Mlliyet Milliyet Blog Milliyet Blog
 
Facebook Connect
Blog Kategorileri
 

08 Eylül '06

 
Kategori
Dilbilim
 

Türkçe bu kadar mı lastikli?

Dilimizi doğru dürüst kullanmayı nedense sevmiyoruz. Aslında güçlü bir yapısı olan ve dünyanın sayılı dilleri arasında sayılabilecek niteliklere sahip Türkçemizi bu yüzden kendi ellerimizle başarısızlığa mahkûm ediyoruz.

Bunun sebebi biraz da millet olarak sahip olduğumuz değerleri küçük görmemiz, ondan soğumamız, soğutulmamız. Marka isimlerinden, şirket adlarına, hatta küçücük dükkan tabelalarına kadar yansıyan yabancı kelime merakının bir çığ gibi büyümesinin temelinde de bu yatıyor.

Bizden medeniyet olarak, teknoloji olarak üstün ülkelerin dilini kullanarak güya derece atlamaya çalışıyoruz. Bu taklitçiliğin bizi götürebileceği herhangi bir menzil yoktur. Milletleri millet yapan bazı değerler vardır. Ne yazık ki bunlar farkında olmadan birer birer elimizin altından kayıyor veya kaydırılıyor...

Hani dost sohbetlerinde hepimizin bilerek veya bilmeyerek kullandığı bir terim vardır: Lastikli Türkçe… Bundan kastımız, normal bir şeyler anlatmak için kurduğumuz cümleden, anormal anlamlar çıkmasıdır.

Aslında bu şikâyet edilecek bir kusur yerine, dilin zenginliği olarak da değerlendirilebilir. Ancak buradaki sorun daha çok bizim beynimizdedir. Yazılışları aynı, anlamları farklı kelimeler her dilde vardır. Kaldı ki bizim kendi inisiyatifimizle kelimelere yüklediğimiz yanlış anlamlar yüzünden bu sözünü ettiğimiz "lastik" durumu meydana gelmektedir.

Şakayla argo karışımı bir dil, gençler arasında yaygın şekilde kullanılırken, internet dili veya "çet" dili olarak tanınan, kelimeleri eciş bücüş yazma hastalığı da iliklerimize kadar işlemiş bulunuyor.

Görev listesi →
a) Lastikli Türkçe yazısına göre aşağıdaki soruları yanıtlayın.
(i) Yazı hangi tarihte yayımlanmıştır?
(ii) Yazı hangi kategoride yer almaktadır?
(iii) Yazıda "Lastikli Türkçe" teriminden ne kastedildiği söylenmektedir?
b) Lastikli Türkçe yazısında "08 Eylül '06" sözlerinden başlayıp "de bu yatıyor." sözlerine kadar (bu sözler de dahil) olan bölümü düzenleyin. Bu bölümde "yabancı kelime merakının" yerine "yabancı sözcük merakının" yazın.
c) Lastikli Türkçe yazısını son cümlesinden sonrasıyla sürdürün.

(Ekran görüntüleri için işaretleme verileri)
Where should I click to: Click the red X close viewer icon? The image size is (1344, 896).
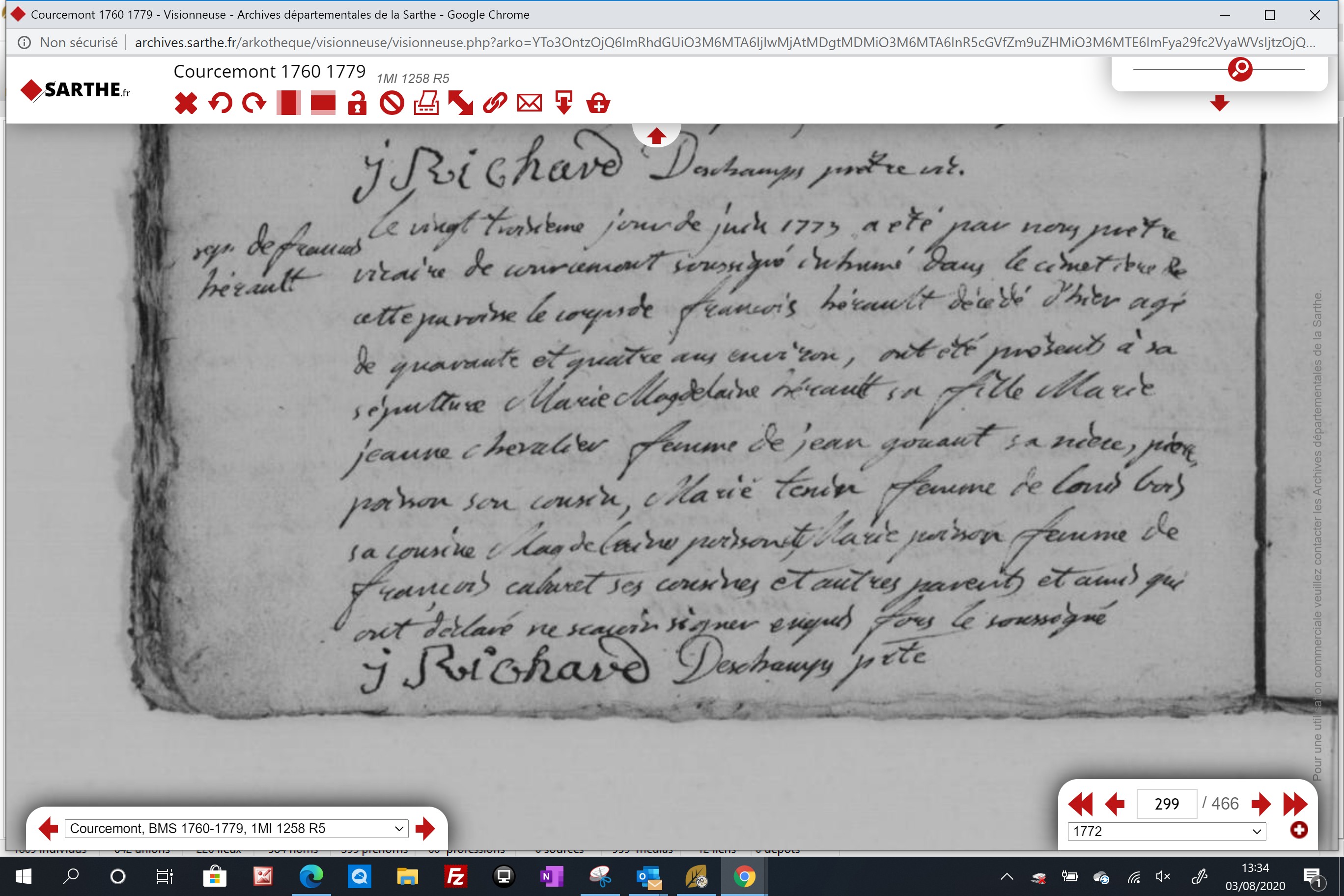tap(186, 104)
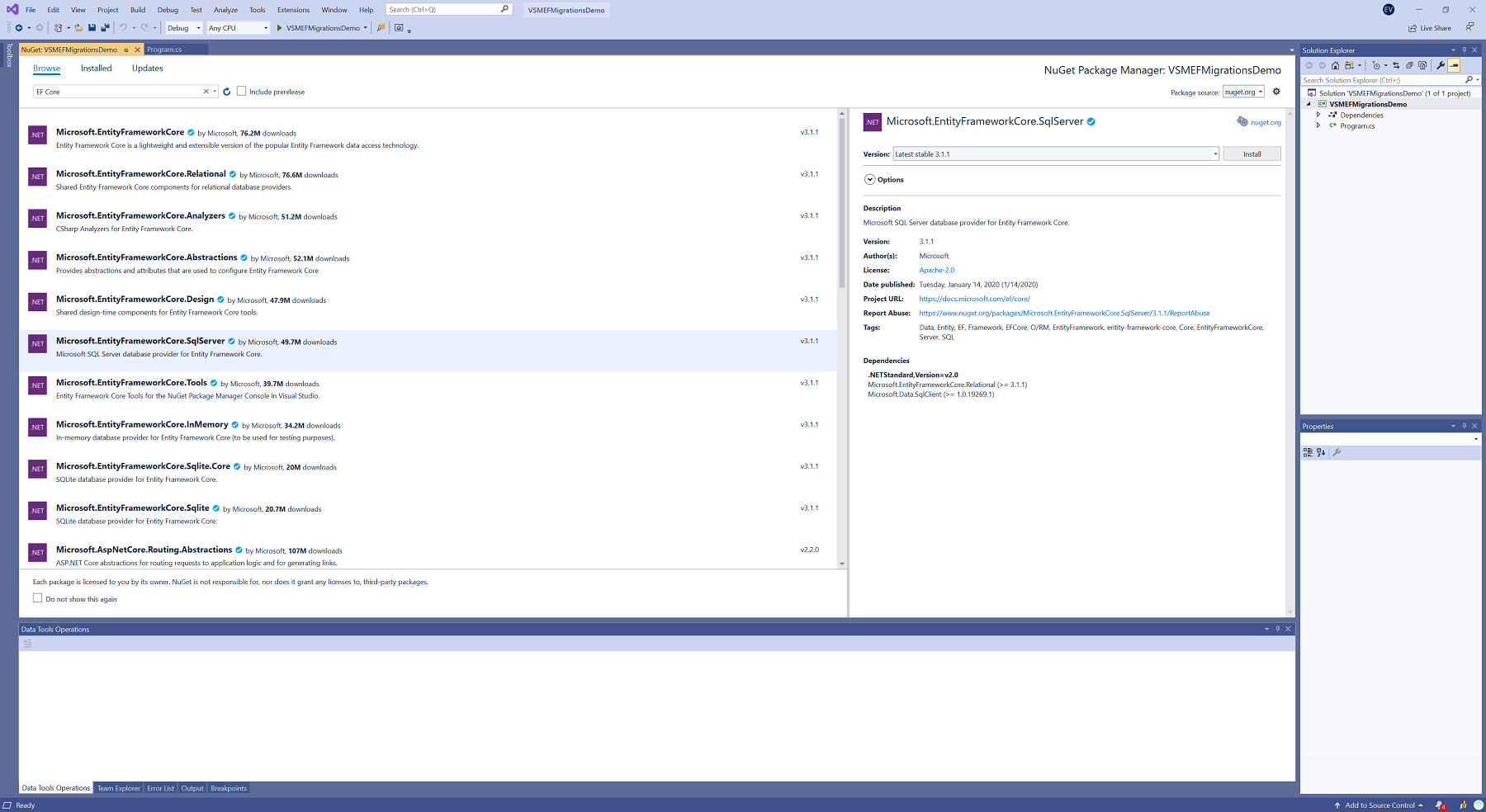The width and height of the screenshot is (1486, 812).
Task: Open Properties wrench icon in Solution Explorer
Action: pos(1441,65)
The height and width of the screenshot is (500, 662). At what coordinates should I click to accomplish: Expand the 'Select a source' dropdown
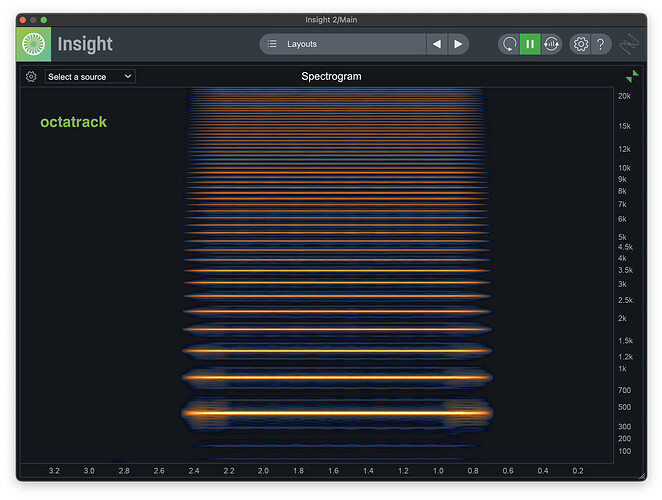[90, 76]
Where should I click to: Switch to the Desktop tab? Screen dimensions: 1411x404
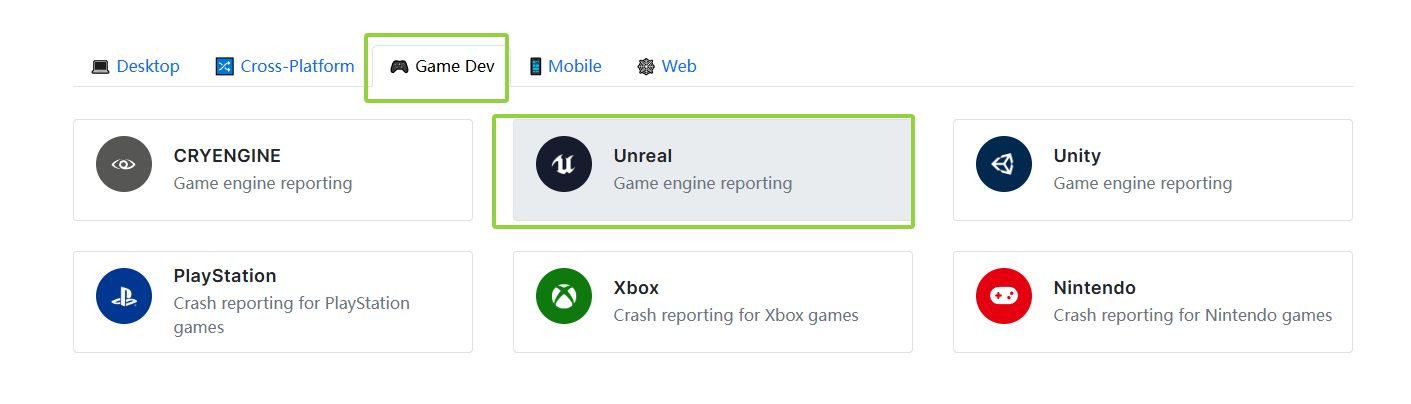135,66
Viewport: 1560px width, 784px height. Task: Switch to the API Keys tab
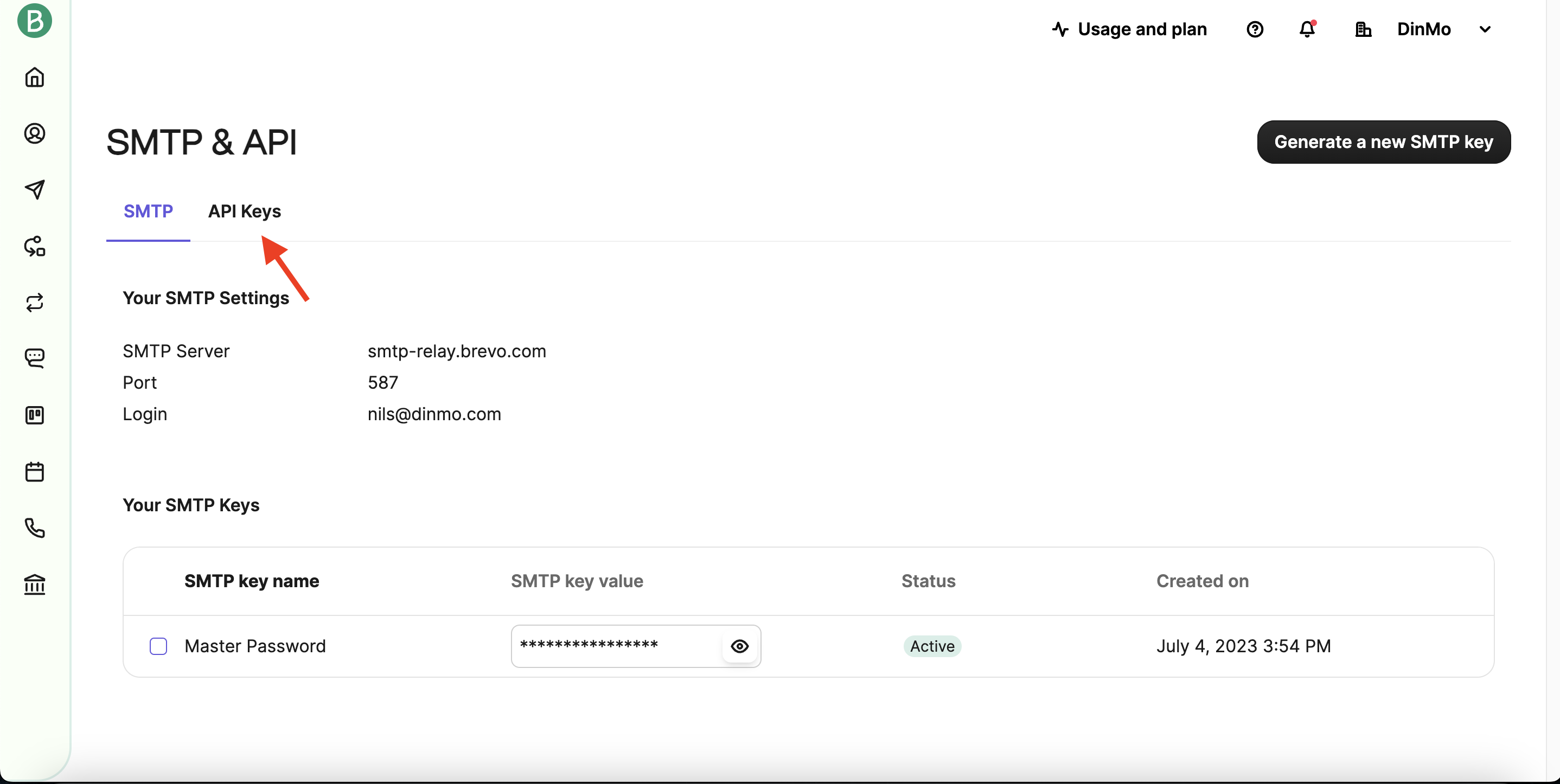click(x=245, y=211)
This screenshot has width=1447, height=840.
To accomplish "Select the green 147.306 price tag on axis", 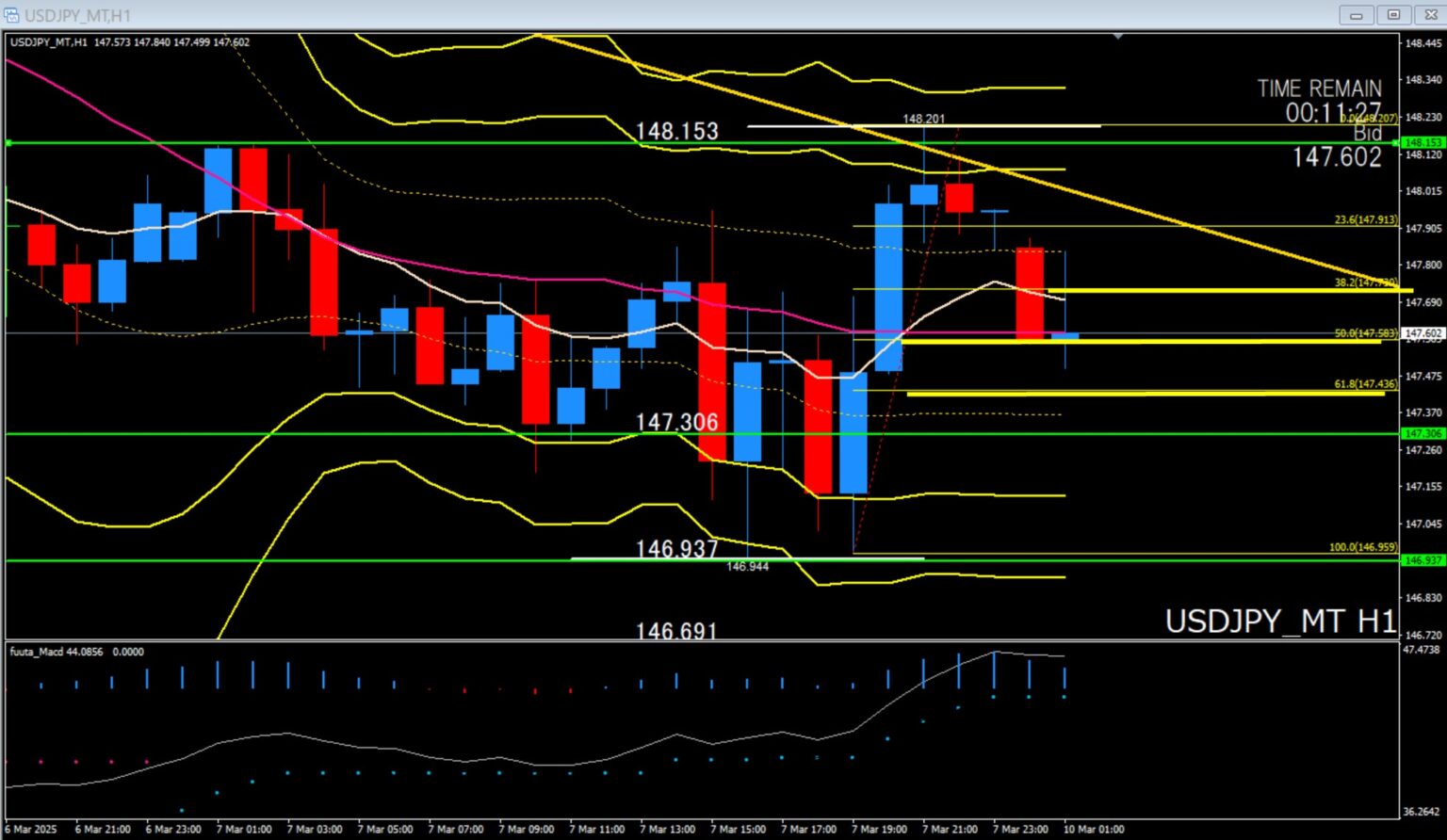I will tap(1423, 433).
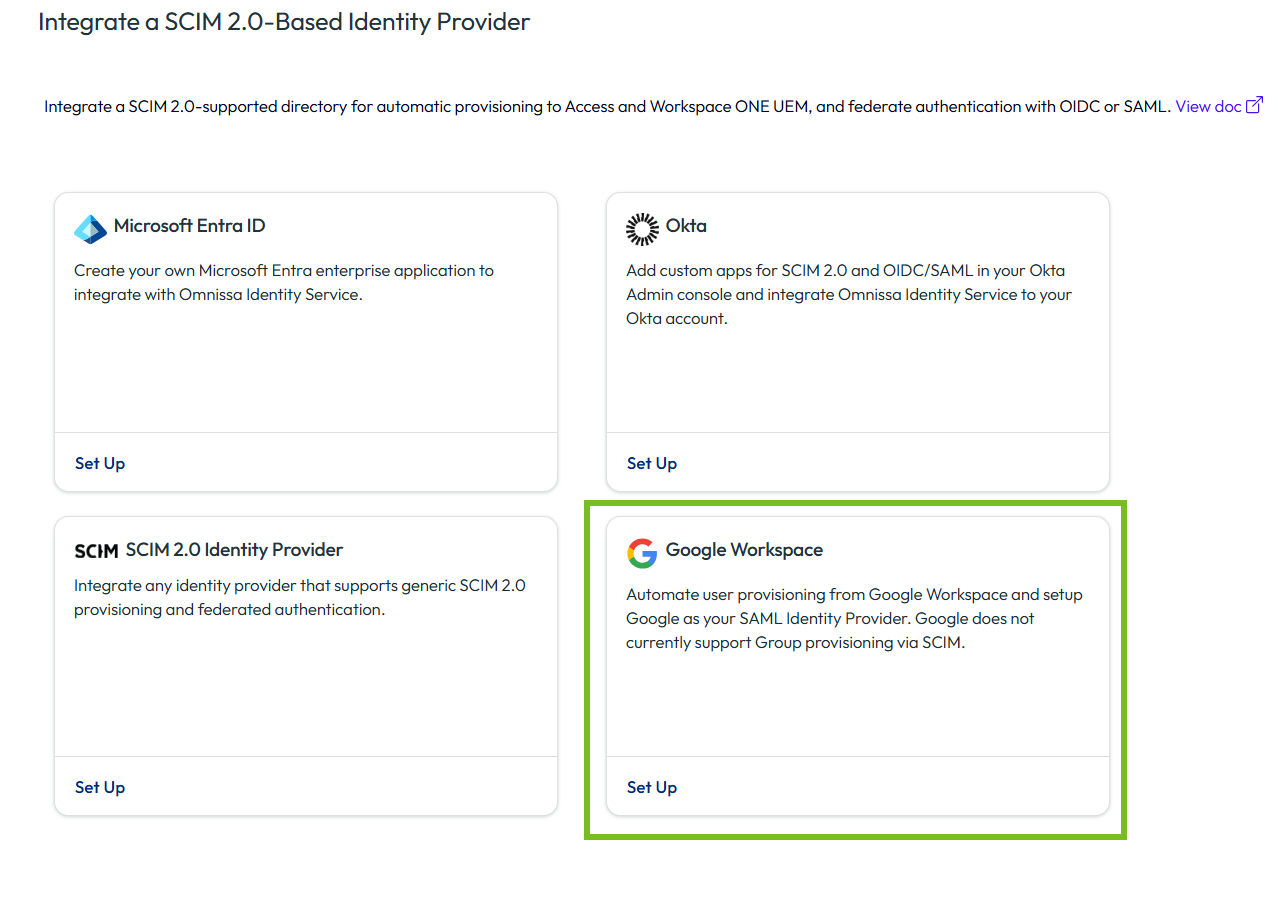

Çözülmüş görevler →
a)
(i) 08 Eylül '06.
(ii) Dilbilim.
(iii) Normal bir şeyler anlatmak için kurulan cümleden anormal anlamlar çıkması.

b)
08 Eylül '06

 
Kategori
Dilbilim
 

Türkçe bu kadar mı lastikli?

Dilimizi doğru dürüst kullanmayı nedense sevmiyoruz. Aslında güçlü bir yapısı olan ve dünyanın sayılı dilleri arasında sayılabilecek niteliklere sahip Türkçemizi bu yüzden kendi ellerimizle başarısızlığa mahkûm ediyoruz.

Bunun sebebi biraz da millet olarak sahip olduğumuz değerleri küçük görmemiz, ondan soğumamız, soğutulmamız. Marka isimlerinden, şirket adlarına, hatta küçücük dükkan tabelalarına kadar yansıyan yabancı sözcük merakının bir çığ gibi büyümesinin temelinde de bu yatıyor.

c)
Anlamları bozarak oluşturduğumuz tahribat yetmezmiş gibi, kelimelerin yapısını ve yazılışını da bozarak, sanki "yeni bir dil devrimi" yapıyoruz.

Bu çılgın anlayışa geçtiğimiz günlerde yepyeni bir boyut eklendi. Anlamı açıkça belli olan bir cümleyi, ters anlamak veya ters anlatmak.

Başbakanımızın söylediği bir cümle, nedense ifade ettiği anlamın hilafında algılanarak ve yorumlanarak, günlerdir medyadan kahvehanelere, karikatüristlerden köşe yazarlarına kadar her platformda herkes tarafından eleştirildi ve yerden yere vuruldu.

Akıntıya kürek çekmek ve hatta belli bir istikamette dönen dişlilerin arasına tersine dönen bir çark koymak kadar faydasız ve tehlikeli olacağını bile bile bu konuda yapılan bir yanlışlığa dikkat çekmek istiyorum.

"Askerlik yan gelip yatma mesleği değildir" cümlesinde, görevini yapan, hatta bu görev sırasında yaralanan, şehit olan bir askeri, küçük düşürecek, onu hafife alacak, onu karalayacak, aleyhinde düşünülmesini sağlayacak bir anlam nereden ve nasıl çıkarılabiliyor, anlamıyorum.

Bu cümleden belki zorlayarak, Türkçe’nin lastiğine sığınarak, sadece anlatım açısından "yaralanmayanlar, ölmeyenler görevini yapmıyor" gibi bir anlam çıkarılabilir ki, bu da askerliğin yapısı ve realitesi açısından söylenebilecek bir şey değildir.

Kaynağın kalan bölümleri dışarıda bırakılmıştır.